System76 Galago Pro [video] - herman5
https://system76.com/laptops/galago
======
2bluesc
As a previous gen System 76 Galago and now a proud Dell Precision 5510 owner,
I wish them luck!

I traded my previous gen System76 Galago Pro after 2-3 years of being
disappointed with build quality, battery life also piss poor BIOS support for
a company priding themselves on supporting the hardware (i.e. UEFI had to be
hacked in from the identical Clevo, next to no options, no TPM, etc). We need
more competitors in this area for the Linux fanbois (admittedly myself most of
the time) who try to provide solutions to Macbook "refugees".

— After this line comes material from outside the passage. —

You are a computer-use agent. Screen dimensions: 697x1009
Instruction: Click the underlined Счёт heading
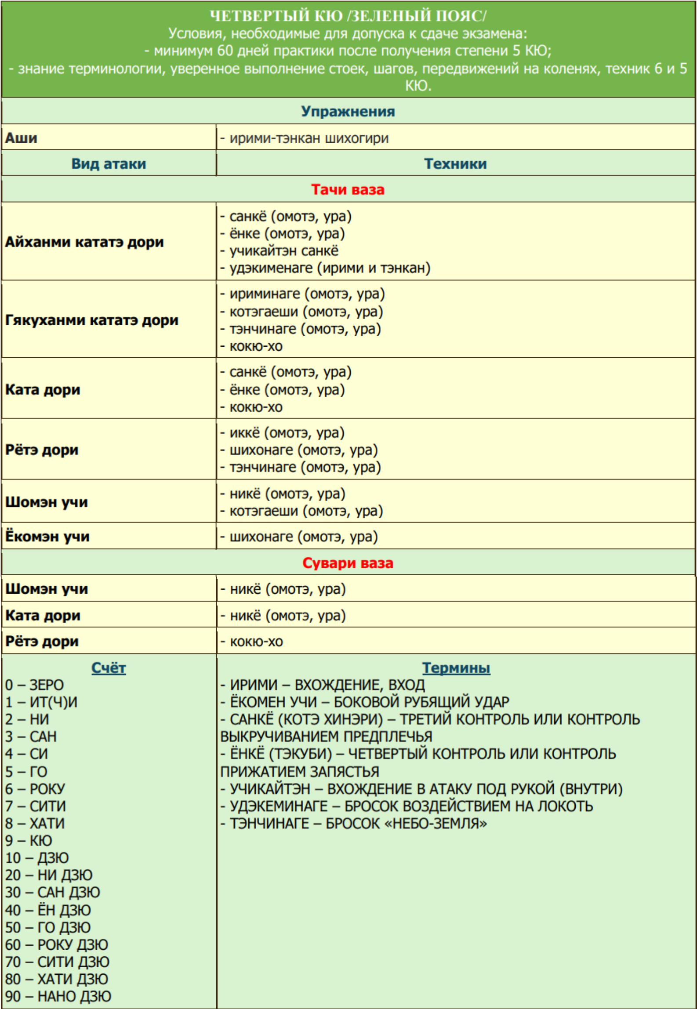pyautogui.click(x=109, y=668)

The Dell XPS 15 / Precision 15 are amazing machines and for the first time in
years I have a laptop I can recommend without reservation since the Thinkpads
fall from grace (the Carbon was close but doesn't have a real processor
processor last few times I checked, just the U series). I hope this new
System76 Galago approaches the Dell level of quality and I welcome the
competition. From what I've seen, they are aimed in the right direction.

For those interested in more details on the laptop, here's an interview with a
System76 person at SCaLE 15x by the Linux Action Show discussing the new
Galago and hinting at more details:

[https://www.youtube.com/watch?v=dMbQoNz2GP8&t=21m18s](https://www.youtube.com/watch?v=dMbQoNz2GP8&t=21m18s)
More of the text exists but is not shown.